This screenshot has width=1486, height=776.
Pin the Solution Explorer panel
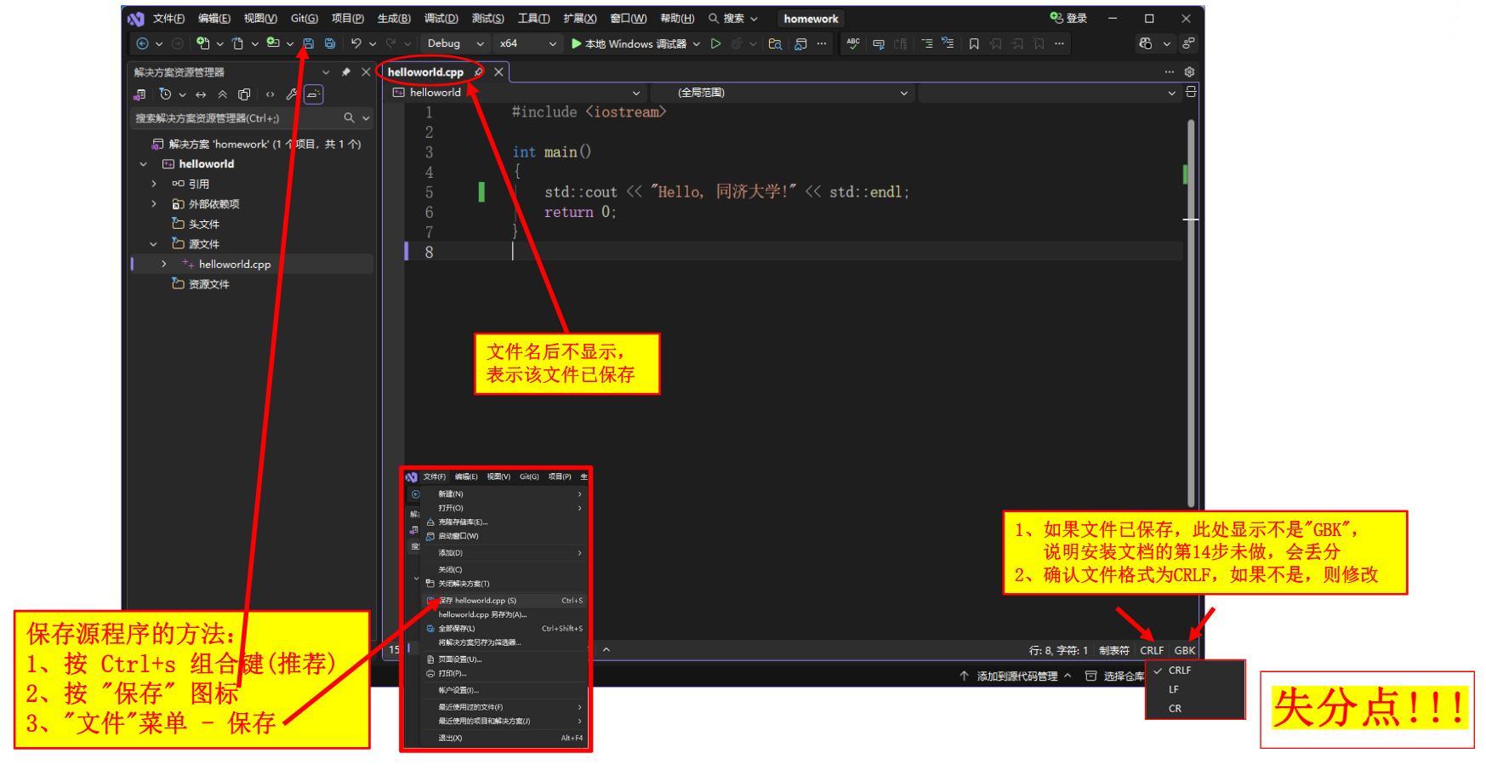pyautogui.click(x=345, y=72)
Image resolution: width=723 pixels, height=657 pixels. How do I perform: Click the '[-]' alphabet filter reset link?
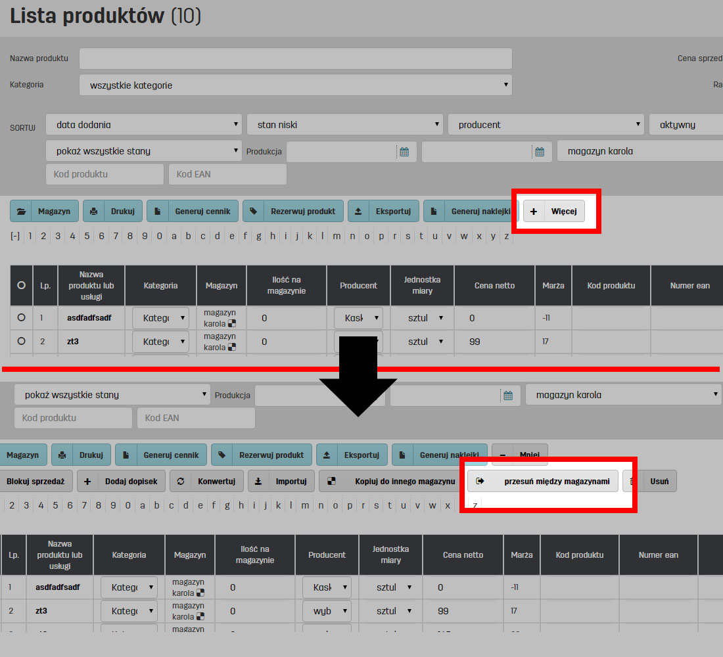pyautogui.click(x=15, y=237)
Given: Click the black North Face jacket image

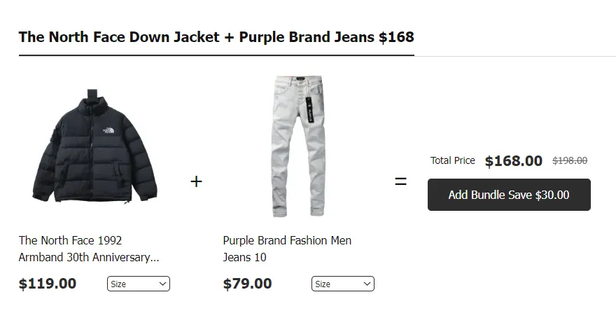Looking at the screenshot, I should 95,151.
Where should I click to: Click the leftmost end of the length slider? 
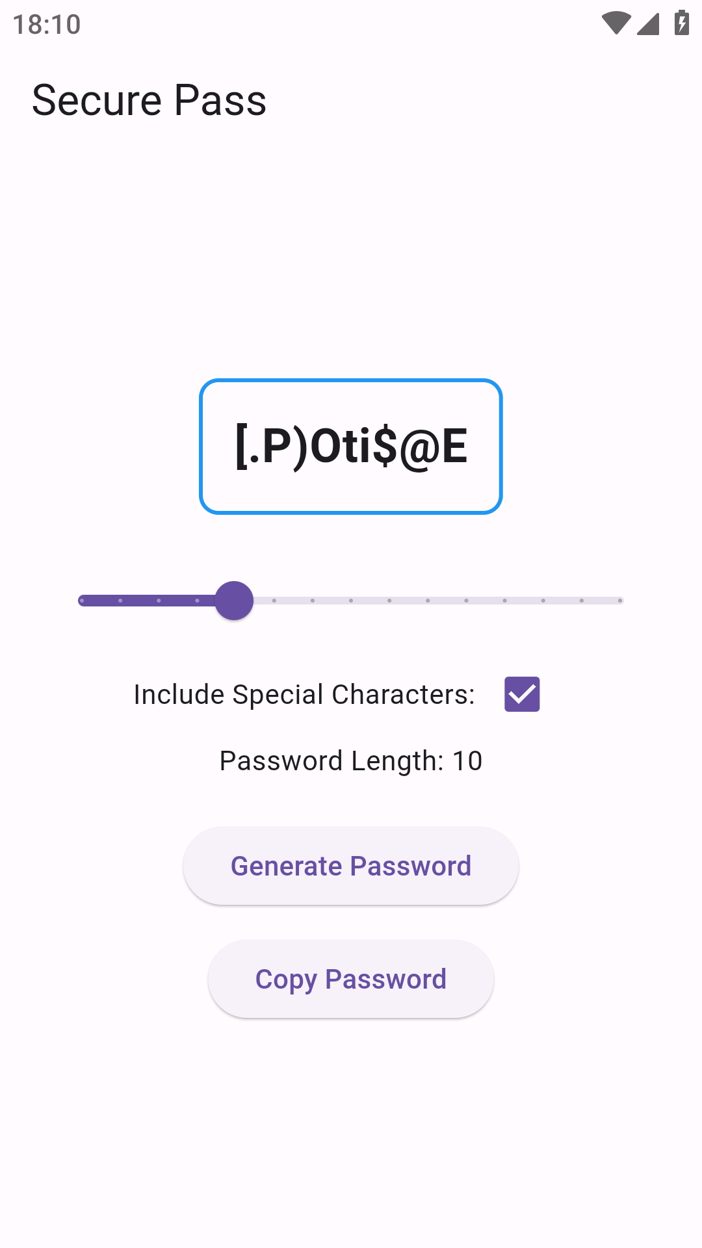coord(82,601)
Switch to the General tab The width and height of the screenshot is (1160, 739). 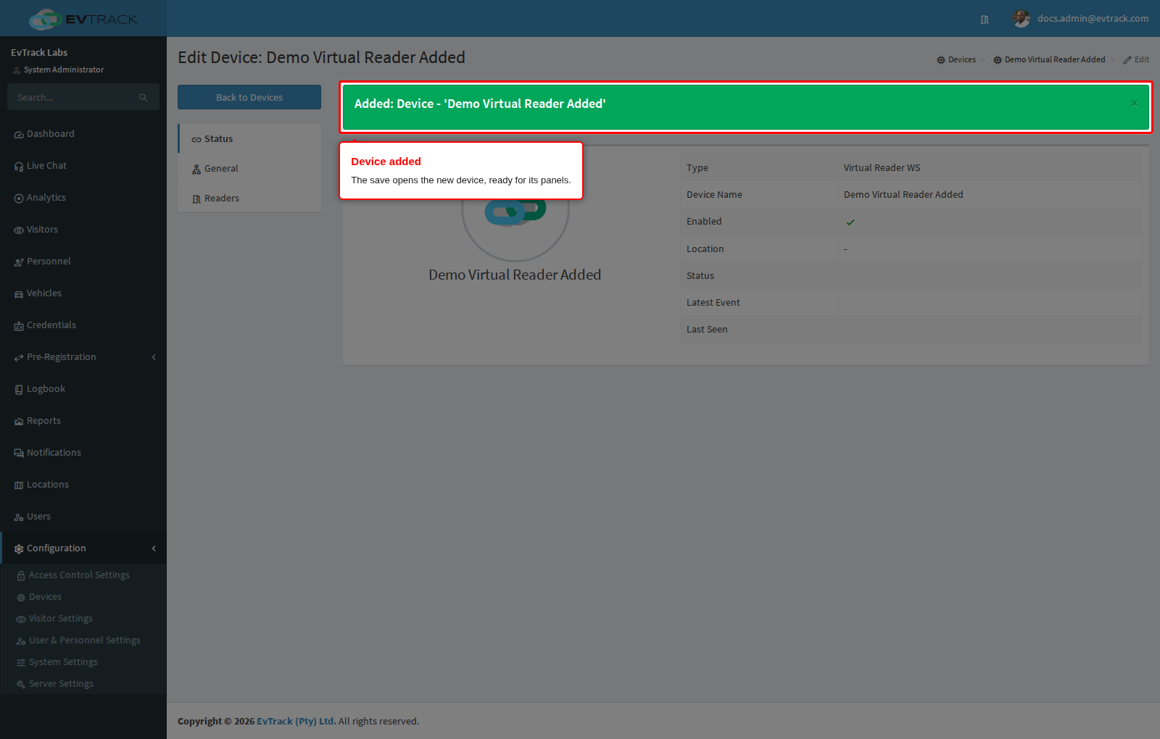click(249, 169)
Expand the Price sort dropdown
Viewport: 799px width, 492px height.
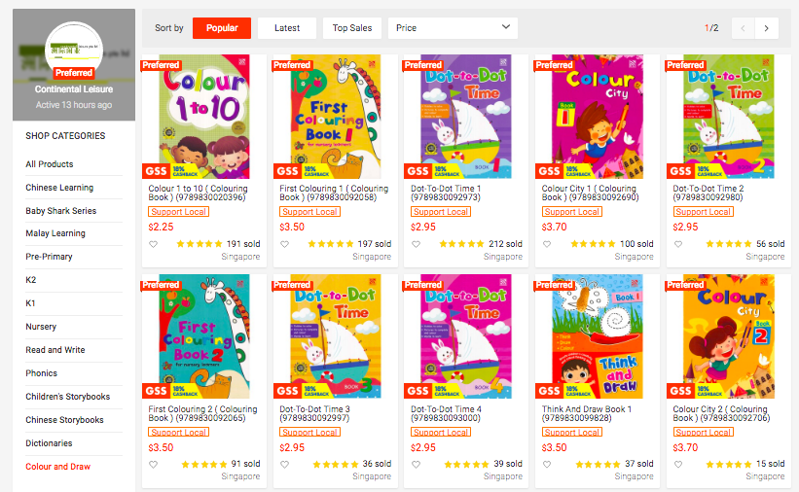point(453,28)
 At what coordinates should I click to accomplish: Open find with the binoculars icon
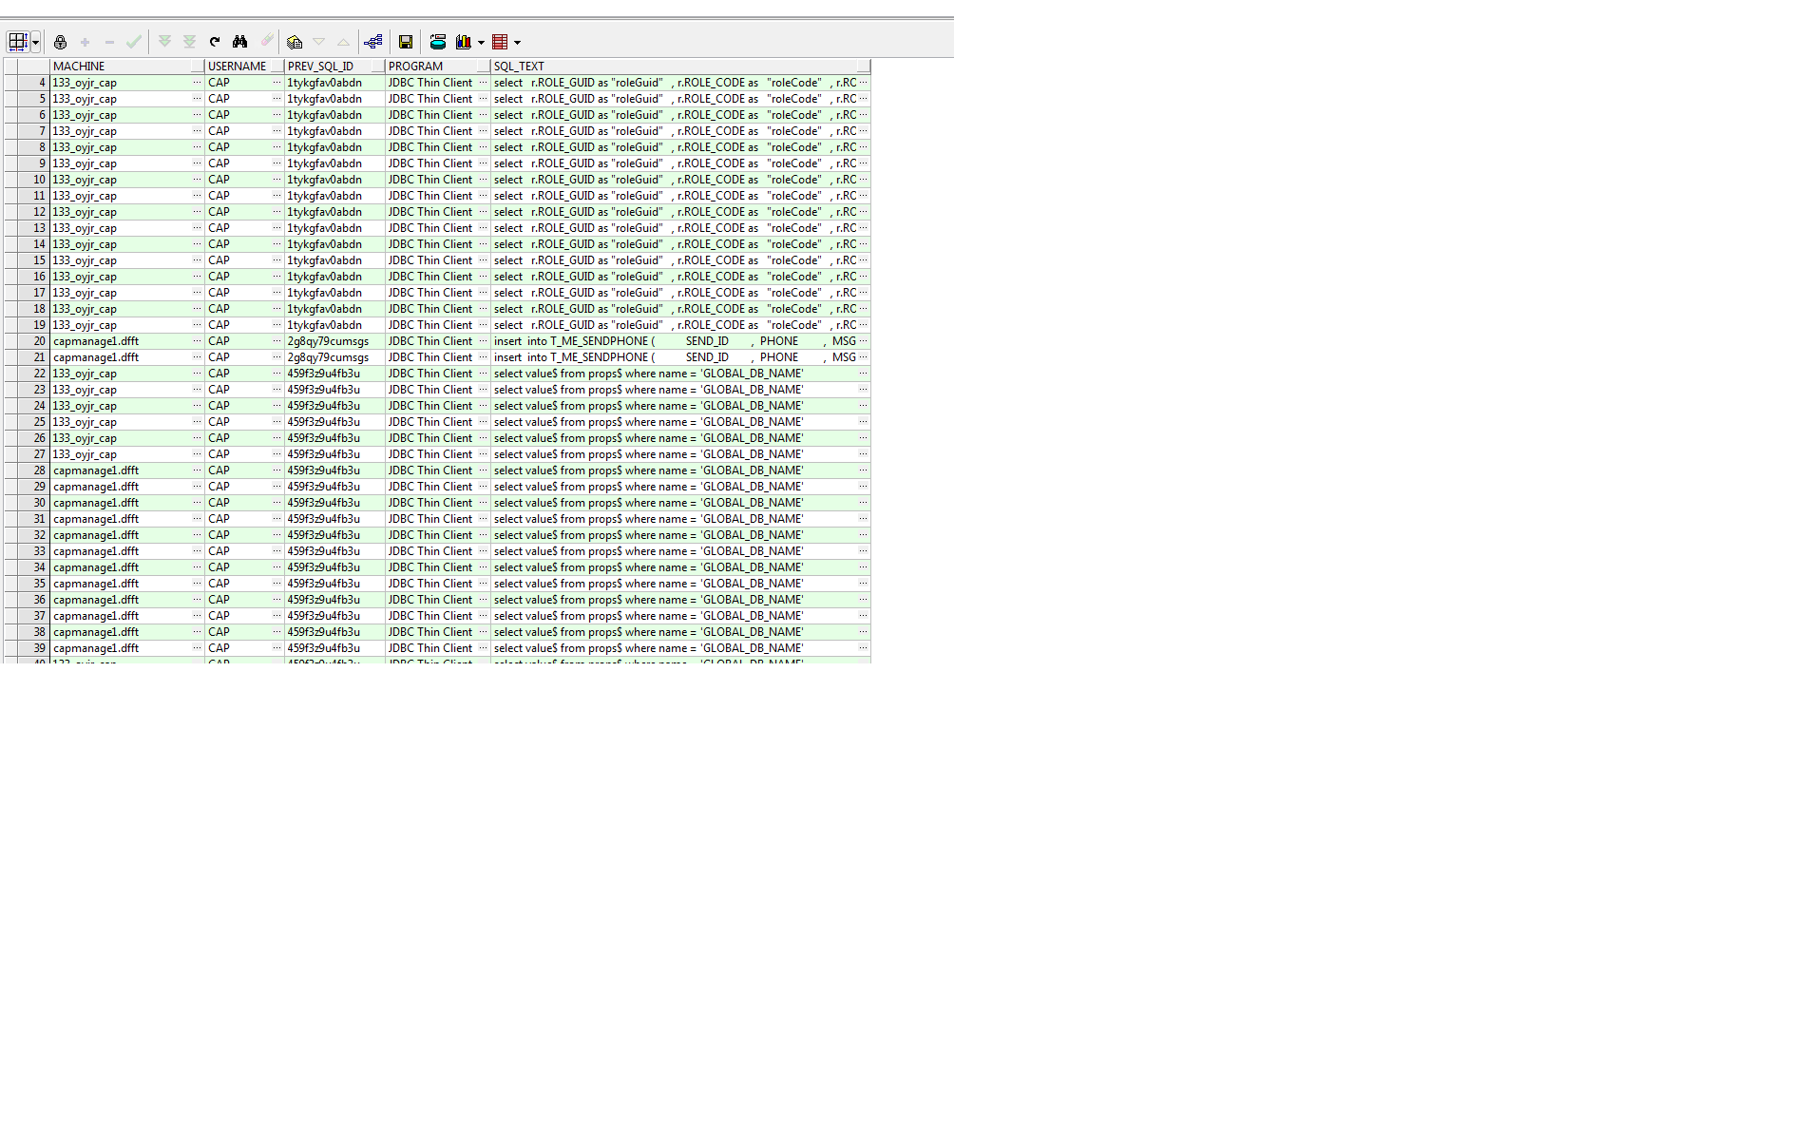[239, 42]
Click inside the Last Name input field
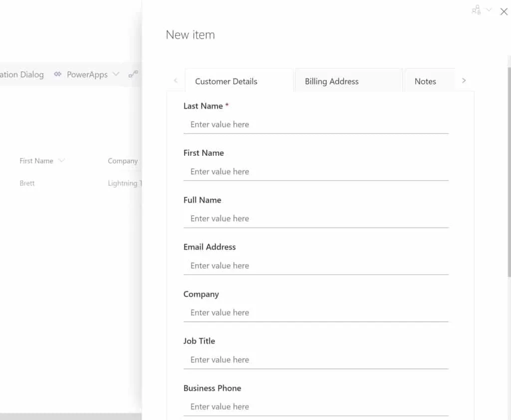 tap(314, 124)
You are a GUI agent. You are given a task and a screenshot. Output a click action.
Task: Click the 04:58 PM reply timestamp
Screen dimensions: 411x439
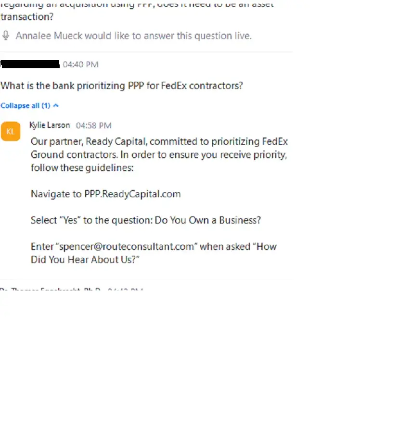pyautogui.click(x=93, y=125)
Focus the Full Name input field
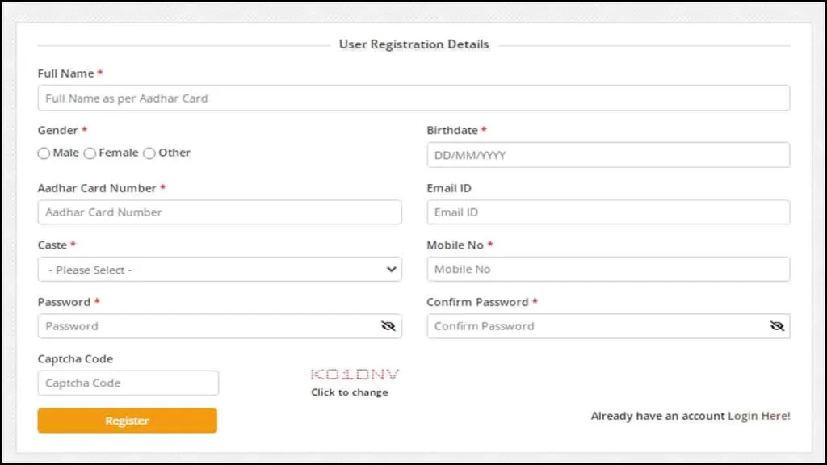The height and width of the screenshot is (465, 827). (414, 98)
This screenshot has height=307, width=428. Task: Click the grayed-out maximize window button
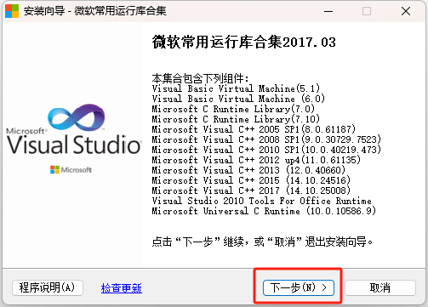pyautogui.click(x=367, y=11)
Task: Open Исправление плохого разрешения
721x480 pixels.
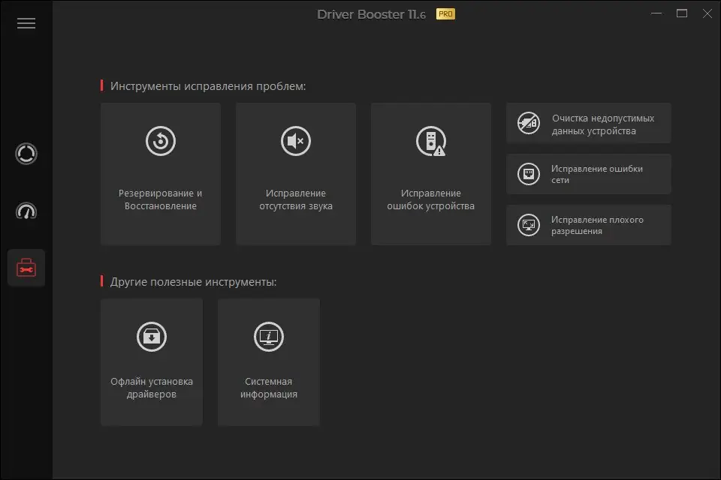Action: (x=596, y=226)
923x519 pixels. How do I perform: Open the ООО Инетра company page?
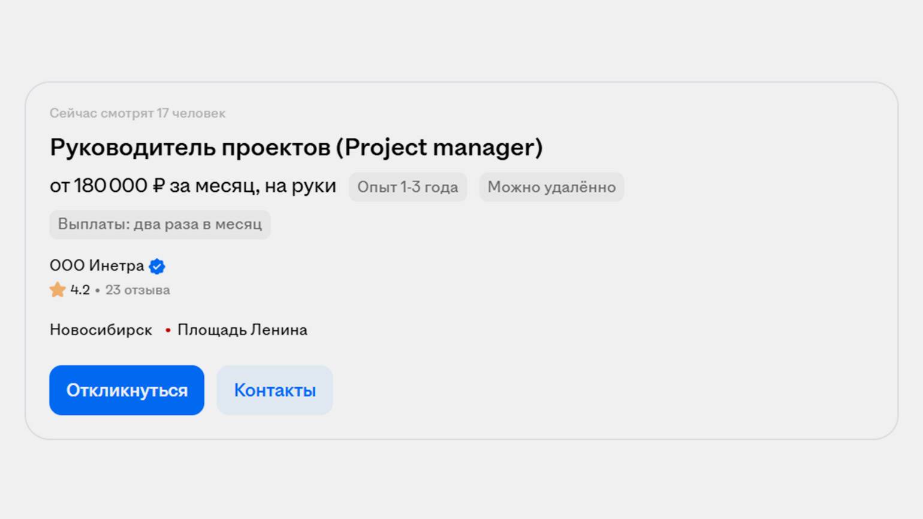tap(96, 265)
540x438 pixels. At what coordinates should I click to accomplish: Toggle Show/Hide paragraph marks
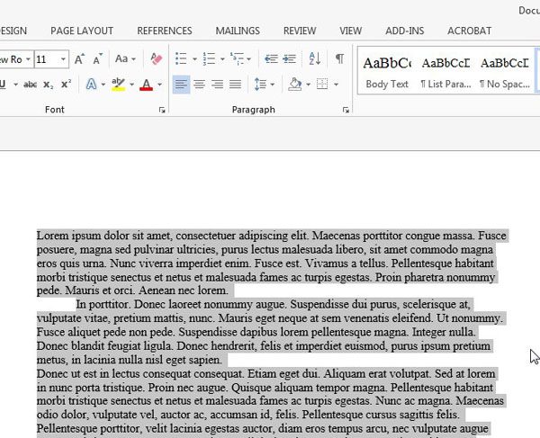point(339,59)
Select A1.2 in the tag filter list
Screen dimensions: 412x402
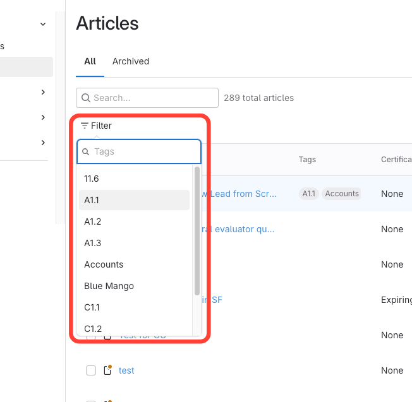pos(93,222)
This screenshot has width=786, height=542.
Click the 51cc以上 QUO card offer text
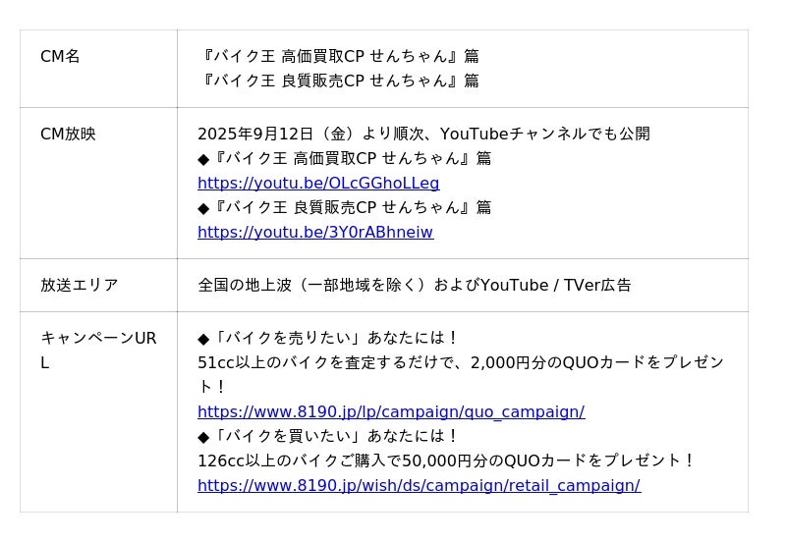click(x=460, y=363)
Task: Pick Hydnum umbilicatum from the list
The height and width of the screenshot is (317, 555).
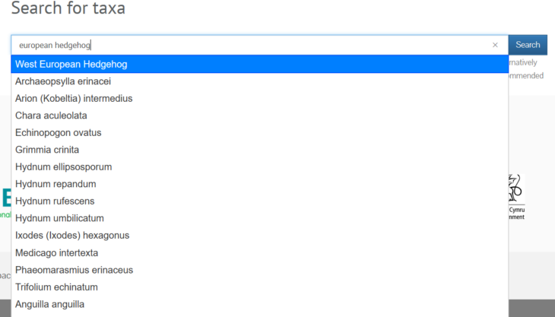Action: coord(260,218)
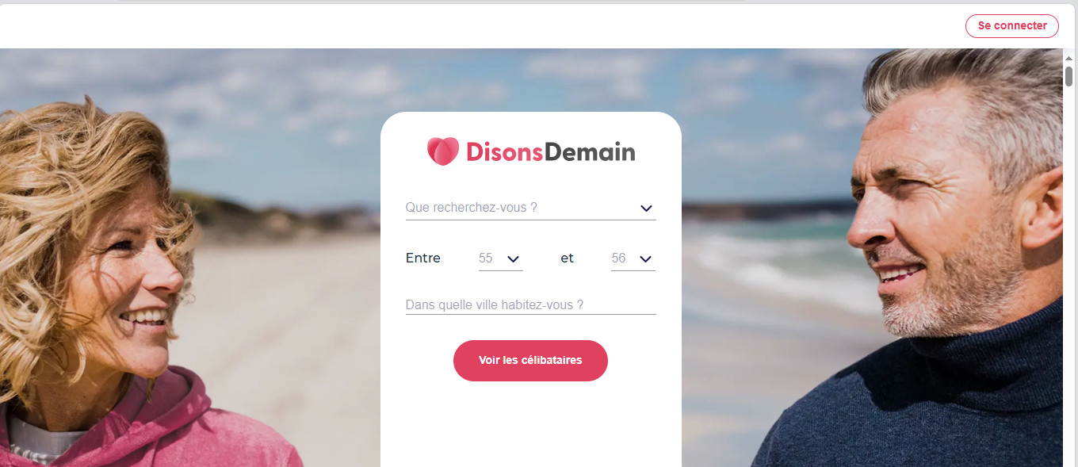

EXERCISE DIRECTIONS:
Where pictures appear, omit them, and transcribe exactly, with nothing else, the lines from the line with "Select A1.2 in the tag filter list" through the final line of the records above, both ends included.

TASK RESPONSE:
Select A1.2 in the tag filter list
Screen dimensions: 412x402
pos(93,222)
This screenshot has width=786, height=542.
Click the 51cc以上 QUO card offer text
click(x=460, y=363)
Task: Pick Hydnum umbilicatum from the list
The height and width of the screenshot is (317, 555).
Action: coord(260,218)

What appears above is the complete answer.